**TESTO CITATO**
IL SACRIFICIO NELLE MINIERE DEL BELGIO: RICORDO DI GIOVANNI ANTONIO CORRIAS MORTO A SOLI 49 ANNI A LA LOUVIERE

Antonio Corrias a destra

di LUCIA BECCHERE

Nel centro baroniese la povertà e la disoccupazione cadenzavano la vita delle famiglie, qualche cantiere forestale al Montalbo o a Capo Comino, l’agricoltura e la pastorizia di sussistenza non garantivano certo una sicurezza economica. Giovanni Antonio Corrias detto Antoninu (Siniscola 1912), che di mestiere faceva il pastore e dissodava la terra, nel ’52 raggiunse la miniera della “Société des Charbonnages du Centre” presso La Louvière città della Vallonia, lasciando moglie e quattro bambini.

Le condizioni di vita degli emigrati erano pessime: non potevano essere raggiunti dai familiari prima di due anni, gli alloggi erano baracche/cantine di legno o lamiera un tempo destinate ai prigionieri di guerra, concesse al costo di 100 franchi a settimana trattenuti in busta paga e il cibo era scarso e insufficiente.

I nostri connazionali erano invisi alla popolazione locale, i ragazzi discriminati nelle scuole e nei vari bar era “proibito entrare ai cani a agli italiani”.

Molti fecero ritorno nell’immediato, per la maggior parte l’imperativo era resistere al duro lavoro e all’ambiente ostile, guadagnare 5.600 franchi a settimana garantiva un certo benessere economico alla famiglia.

Il prezzo pagato in vite umane è stato alto, dal 1946 al ‘63 a cadere furono 853 italiani. L’incidente più grave si verificò l’8 agosto 1956 a Marcinelle quando a morire furono 262 minatori su 275, 136 italiani.

Sorsero molte associazioni culturali “i circoli sardi”, i missionari italiani e il Patronato Acli in collaborazione col Patronato Cristiano belga crearono una rete di solidarietà attorno ai minatori ottenendo importanti conquiste: assistenza sanitaria, assegni familiari, parità di retribuzione fra belgi e italiani, alloggi decenti e perfino il riconoscimento delle malattie professionali.

**VOCI ESTRATTE**
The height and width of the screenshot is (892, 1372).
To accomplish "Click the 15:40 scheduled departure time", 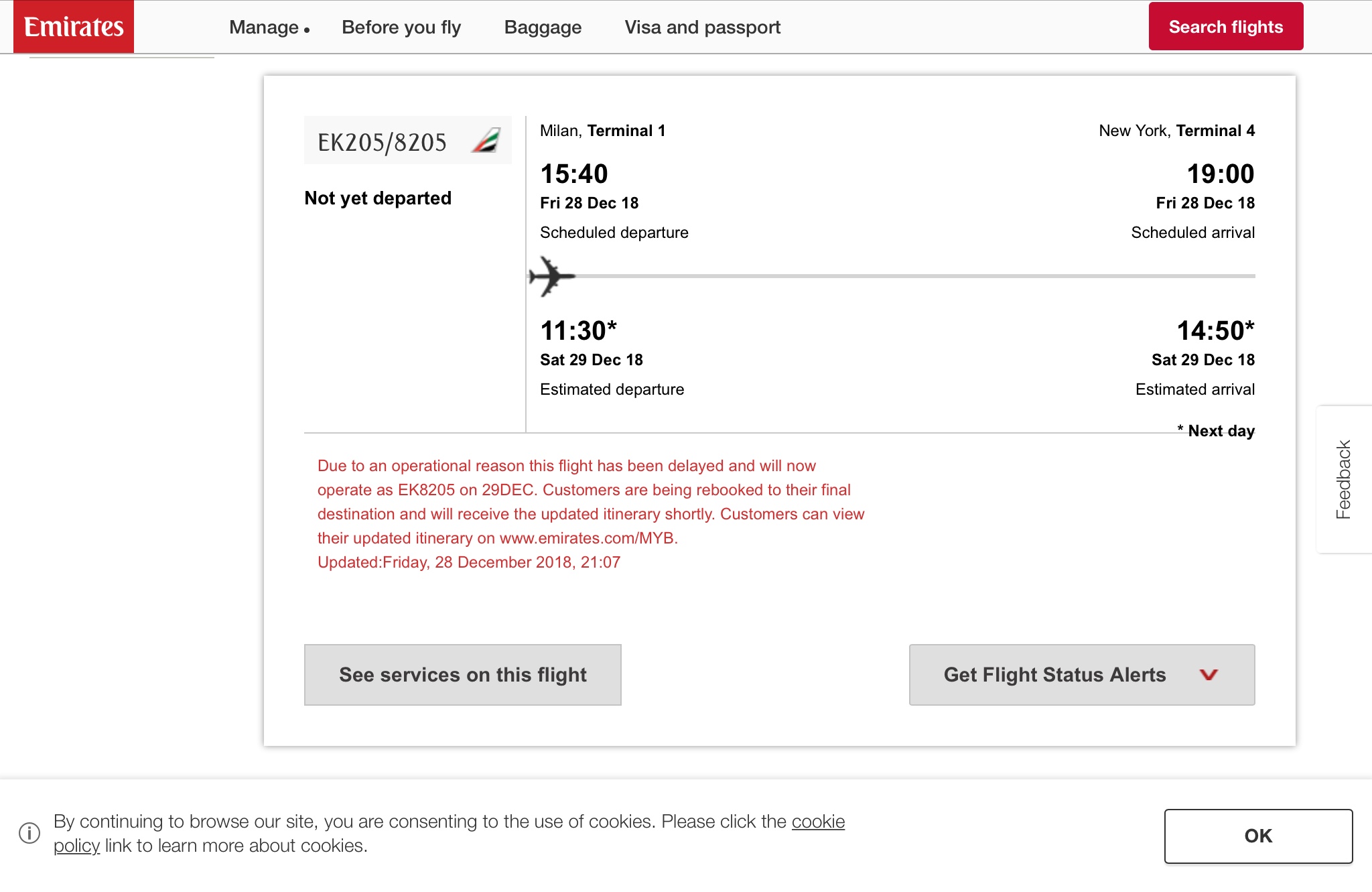I will click(574, 174).
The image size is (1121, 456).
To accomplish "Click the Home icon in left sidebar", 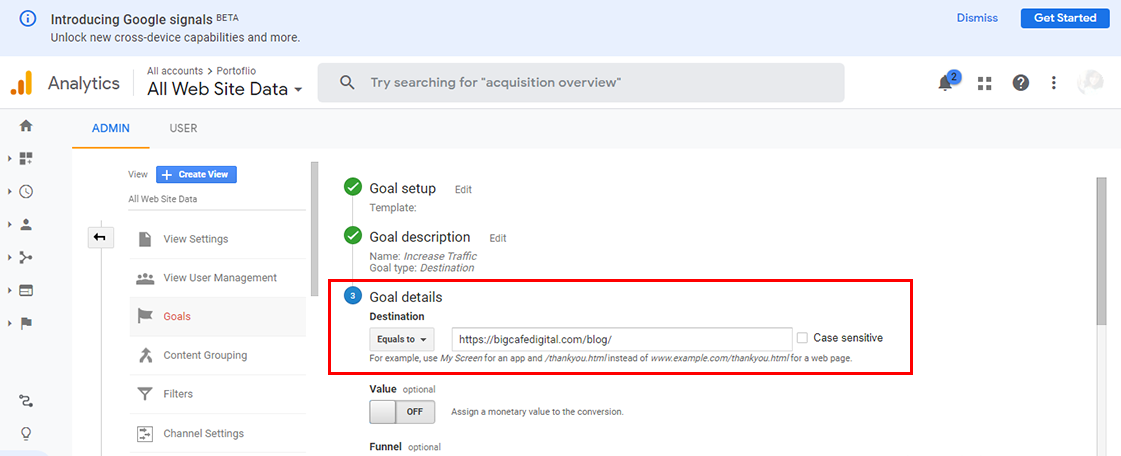I will [x=26, y=126].
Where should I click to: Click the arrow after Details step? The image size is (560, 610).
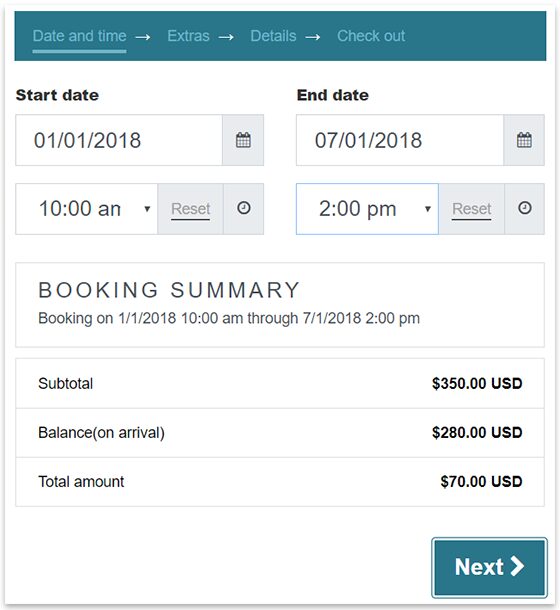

**SFIDE**
1. Elenca tutte le conquiste che, secondo il testo sulle miniere del Belgio, la rete di solidarietà ottenne per i minatori.
2. Nel testo sulle miniere del Belgio, quanti minatori morirono a Marcinelle l’8 agosto 1956?

**RISPOSTE SCRITTE**
1.
- Assistenza sanitaria
- Assegni familiari
- Parità di retribuzione fra belgi e italiani
- Alloggi decenti
- Riconoscimento delle malattie professionali

2. Morirono 262 minatori su 275, di cui 136 italiani.